Sometimes the dressings themselves have really bothered me, to a degree that's much worse than the break/surgery itself. It feels like topical itching/chafing, and sort of prickly-hot, as if a colony of fire ants has taken up residence inside the cast, though only the early stages of that (having been swarmed by fire ants once, I can compare!) and oddly enough a benadryl will knock it down for over twenty four hours. (When it should last only about six hours.) Normal pain killers don't touch this at all. Oh well, whatever works?
I've been having a lot of severe flareup days, which make it hard to do anything at all, because of the awkwardness of having to move around on only one leg while not really being able to support my weight with that leg, or not being able to push the wheelchair once I finally get myself into it. I try to make up for that on good days by spending some time balancing whenever I get up, in order to strengthen that leg, moving around more on good days, etc. I'll also follow up balancing on my good leg with putting weight down on the post on the cast and balancing that way; I can't balance just on the cast, but I'm hoping that putting weight on that leg throughout will make it easier to rehab and walk properly once I get the cast off as opposed to not using it at all. I don't feel any increase in pain as long as I use only the heel so my foot seems happy with this approach. I have noticed that if I'm having a decent-to-good day flareup wise, that it's actually easier for me to get myself around than it was when I first injured myself, so I do appear to be strengthening even though how much I can use that muscle varies day by day.

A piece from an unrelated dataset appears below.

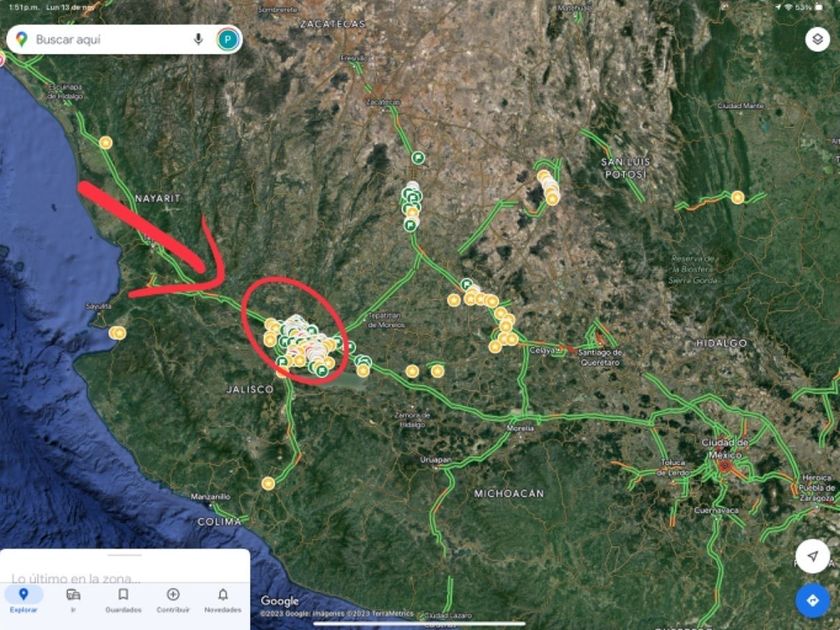Tap the yellow star marker in Nayarit
840x630 pixels.
(x=106, y=142)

Every now and then I try out the crutches again and then say "yup, still really hard." I'm thinking of keeping them out as an upper body workout device once I heal; they'll be much more practical if I can simply walk back if I get too tired, rather than being stranded because I thought I could get twice as far as I really could. It's hard to motivate myself to use them given how small my round trips are right now; a trip around the room just does not feel like an achievement in any way. But down the hall and then walk back might. If I keep it up, then if I ever injure a foot again I'll actually be able to use them for their intended purpose. And it's not like I have been able to make it to the gym for years, so my poor little t-rex arms could use some workouts.